Interface element records
--- BEGIN ---

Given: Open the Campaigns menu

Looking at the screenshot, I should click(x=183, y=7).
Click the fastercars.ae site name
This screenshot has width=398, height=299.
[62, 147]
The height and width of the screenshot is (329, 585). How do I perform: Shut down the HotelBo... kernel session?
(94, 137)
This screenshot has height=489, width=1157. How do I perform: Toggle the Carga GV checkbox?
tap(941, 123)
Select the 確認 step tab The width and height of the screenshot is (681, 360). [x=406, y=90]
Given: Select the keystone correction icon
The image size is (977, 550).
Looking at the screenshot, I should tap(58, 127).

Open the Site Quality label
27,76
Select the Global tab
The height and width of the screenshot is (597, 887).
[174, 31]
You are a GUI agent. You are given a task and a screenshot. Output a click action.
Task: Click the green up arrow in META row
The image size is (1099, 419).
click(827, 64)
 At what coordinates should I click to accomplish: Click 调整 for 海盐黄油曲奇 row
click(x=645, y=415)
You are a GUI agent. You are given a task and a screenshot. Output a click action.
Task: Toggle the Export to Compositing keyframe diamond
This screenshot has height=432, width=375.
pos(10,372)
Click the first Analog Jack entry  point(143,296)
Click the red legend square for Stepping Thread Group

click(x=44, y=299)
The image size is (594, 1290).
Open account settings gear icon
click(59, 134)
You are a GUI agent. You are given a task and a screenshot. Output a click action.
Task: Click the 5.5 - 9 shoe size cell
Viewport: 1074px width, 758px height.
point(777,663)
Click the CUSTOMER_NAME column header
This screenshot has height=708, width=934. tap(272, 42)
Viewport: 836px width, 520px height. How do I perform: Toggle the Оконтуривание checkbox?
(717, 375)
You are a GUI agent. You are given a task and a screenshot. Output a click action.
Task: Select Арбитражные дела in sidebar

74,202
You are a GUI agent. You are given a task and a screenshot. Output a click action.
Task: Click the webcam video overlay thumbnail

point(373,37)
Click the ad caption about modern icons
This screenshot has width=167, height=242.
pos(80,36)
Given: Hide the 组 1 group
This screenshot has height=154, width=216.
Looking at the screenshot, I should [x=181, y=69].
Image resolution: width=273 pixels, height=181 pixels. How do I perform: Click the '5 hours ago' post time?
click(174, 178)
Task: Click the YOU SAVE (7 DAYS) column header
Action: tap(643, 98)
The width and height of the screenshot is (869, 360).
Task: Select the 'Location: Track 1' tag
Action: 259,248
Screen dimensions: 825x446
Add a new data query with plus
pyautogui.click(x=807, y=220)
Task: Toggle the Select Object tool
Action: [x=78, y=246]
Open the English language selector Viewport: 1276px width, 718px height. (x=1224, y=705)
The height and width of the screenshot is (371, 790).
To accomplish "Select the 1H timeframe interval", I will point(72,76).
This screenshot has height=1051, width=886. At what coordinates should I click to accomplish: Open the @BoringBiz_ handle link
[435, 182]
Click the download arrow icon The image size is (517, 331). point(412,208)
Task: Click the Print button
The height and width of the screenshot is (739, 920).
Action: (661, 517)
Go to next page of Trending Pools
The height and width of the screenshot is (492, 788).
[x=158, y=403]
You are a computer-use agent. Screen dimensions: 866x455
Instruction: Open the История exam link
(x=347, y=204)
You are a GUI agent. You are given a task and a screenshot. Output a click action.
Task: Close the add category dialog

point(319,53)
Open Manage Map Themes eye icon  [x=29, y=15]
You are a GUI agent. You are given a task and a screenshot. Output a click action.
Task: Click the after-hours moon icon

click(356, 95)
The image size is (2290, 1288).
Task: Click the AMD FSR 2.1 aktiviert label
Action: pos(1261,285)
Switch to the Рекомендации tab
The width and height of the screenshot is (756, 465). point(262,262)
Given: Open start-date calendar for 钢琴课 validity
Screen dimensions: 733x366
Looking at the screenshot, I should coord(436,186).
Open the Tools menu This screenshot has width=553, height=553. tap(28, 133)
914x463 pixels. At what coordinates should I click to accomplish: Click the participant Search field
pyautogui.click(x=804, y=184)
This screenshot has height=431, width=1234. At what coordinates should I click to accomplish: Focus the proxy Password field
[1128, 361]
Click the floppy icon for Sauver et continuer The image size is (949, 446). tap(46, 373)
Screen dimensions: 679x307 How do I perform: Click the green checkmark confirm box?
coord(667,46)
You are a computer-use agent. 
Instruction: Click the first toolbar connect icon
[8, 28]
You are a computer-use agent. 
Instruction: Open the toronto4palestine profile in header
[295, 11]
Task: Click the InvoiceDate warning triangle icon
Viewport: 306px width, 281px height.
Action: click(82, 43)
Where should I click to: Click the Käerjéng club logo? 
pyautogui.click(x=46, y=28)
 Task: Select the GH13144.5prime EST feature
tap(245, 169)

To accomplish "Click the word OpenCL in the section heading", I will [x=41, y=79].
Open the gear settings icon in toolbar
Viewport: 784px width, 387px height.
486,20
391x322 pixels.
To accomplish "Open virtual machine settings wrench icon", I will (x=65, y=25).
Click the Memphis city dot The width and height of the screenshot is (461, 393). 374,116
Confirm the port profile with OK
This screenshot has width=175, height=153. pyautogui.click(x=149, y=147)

--- END ---

> Requirement
Write out the records above again, substituting "interface agent" for every occurrence of "GUI agent" and leaving everything else unchanged.

> Response
Given: Open the Campaigns menu

Looking at the screenshot, I should click(x=183, y=7).
Click the fastercars.ae site name
This screenshot has width=398, height=299.
[62, 147]
The height and width of the screenshot is (329, 585). How do I perform: Shut down the HotelBo... kernel session?
(94, 137)
This screenshot has height=489, width=1157. How do I perform: Toggle the Carga GV checkbox?
tap(941, 123)
Select the 確認 step tab The width and height of the screenshot is (681, 360). [x=406, y=90]
Given: Select the keystone correction icon
The image size is (977, 550).
Looking at the screenshot, I should tap(58, 127).

Open the Site Quality label
27,76
Select the Global tab
The height and width of the screenshot is (597, 887).
[174, 31]
You are a interface agent. You are given a task and a screenshot. Output a click action.
Task: Click the green up arrow in META row
The image size is (1099, 419).
click(827, 64)
 At what coordinates should I click to accomplish: Click 调整 for 海盐黄油曲奇 row
click(x=645, y=415)
You are a interface agent. You are given a task and a screenshot. Output a click action.
Task: Toggle the Export to Compositing keyframe diamond
This screenshot has height=432, width=375.
pos(10,372)
Click the first Analog Jack entry  point(143,296)
Click the red legend square for Stepping Thread Group

click(x=44, y=299)
The image size is (594, 1290).
Open account settings gear icon
click(59, 134)
You are a interface agent. You are given a task and a screenshot. Output a click action.
Task: Click the 5.5 - 9 shoe size cell
Viewport: 1074px width, 758px height.
point(777,663)
Click the CUSTOMER_NAME column header
This screenshot has height=708, width=934. tap(272, 42)
Viewport: 836px width, 520px height. How do I perform: Toggle the Оконтуривание checkbox?
(717, 375)
You are a interface agent. You are given a task and a screenshot. Output a click action.
Task: Select Арбитражные дела in sidebar

74,202
You are a interface agent. You are given a task and a screenshot. Output a click action.
Task: Click the webcam video overlay thumbnail

point(373,37)
Click the ad caption about modern icons
This screenshot has width=167, height=242.
pos(80,36)
Given: Hide the 组 1 group
This screenshot has height=154, width=216.
Looking at the screenshot, I should [x=181, y=69].
Image resolution: width=273 pixels, height=181 pixels. How do I perform: Click the '5 hours ago' post time?
click(174, 178)
Task: Click the YOU SAVE (7 DAYS) column header
Action: tap(643, 98)
The width and height of the screenshot is (869, 360).
Task: Select the 'Location: Track 1' tag
Action: 259,248
Screen dimensions: 825x446
Add a new data query with plus
pyautogui.click(x=807, y=220)
Task: Toggle the Select Object tool
Action: [x=78, y=246]
Open the English language selector Viewport: 1276px width, 718px height. (x=1224, y=705)
The height and width of the screenshot is (371, 790).
To accomplish "Select the 1H timeframe interval", I will point(72,76).
This screenshot has height=1051, width=886. At what coordinates should I click to accomplish: Open the @BoringBiz_ handle link
[435, 182]
Click the download arrow icon The image size is (517, 331). point(412,208)
Task: Click the Print button
The height and width of the screenshot is (739, 920).
Action: (661, 517)
Go to next page of Trending Pools
The height and width of the screenshot is (492, 788).
[x=158, y=403]
You are a computer-use agent. Screen dimensions: 866x455
Instruction: Open the История exam link
(x=347, y=204)
You are a interface agent. You are given a task and a screenshot. Output a click action.
Task: Close the add category dialog

point(319,53)
Open Manage Map Themes eye icon  [x=29, y=15]
You are a interface agent. You are given a task and a screenshot. Output a click action.
Task: Click the after-hours moon icon

click(356, 95)
The image size is (2290, 1288).
Task: Click the AMD FSR 2.1 aktiviert label
Action: pos(1261,285)
Switch to the Рекомендации tab
The width and height of the screenshot is (756, 465). point(262,262)
Given: Open start-date calendar for 钢琴课 validity
Screen dimensions: 733x366
Looking at the screenshot, I should coord(436,186).
Open the Tools menu This screenshot has width=553, height=553. tap(28, 133)
914x463 pixels. At what coordinates should I click to accomplish: Click the participant Search field
pyautogui.click(x=804, y=184)
This screenshot has height=431, width=1234. At what coordinates should I click to accomplish: Focus the proxy Password field
[1128, 361]
Click the floppy icon for Sauver et continuer The image size is (949, 446). tap(46, 373)
Screen dimensions: 679x307 How do I perform: Click the green checkmark confirm box?
coord(667,46)
You are a computer-use agent. 
Instruction: Click the first toolbar connect icon
[8, 28]
You are a computer-use agent. 
Instruction: Open the toronto4palestine profile in header
[295, 11]
Task: Click the InvoiceDate warning triangle icon
Viewport: 306px width, 281px height.
Action: click(82, 43)
Where should I click to: Click the Käerjéng club logo? 
pyautogui.click(x=46, y=28)
 Task: Select the GH13144.5prime EST feature
tap(245, 169)

To accomplish "Click the word OpenCL in the section heading", I will [x=41, y=79].
Open the gear settings icon in toolbar
Viewport: 784px width, 387px height.
486,20
391x322 pixels.
To accomplish "Open virtual machine settings wrench icon", I will (x=65, y=25).
Click the Memphis city dot The width and height of the screenshot is (461, 393). 374,116
Confirm the port profile with OK
This screenshot has width=175, height=153. pyautogui.click(x=149, y=147)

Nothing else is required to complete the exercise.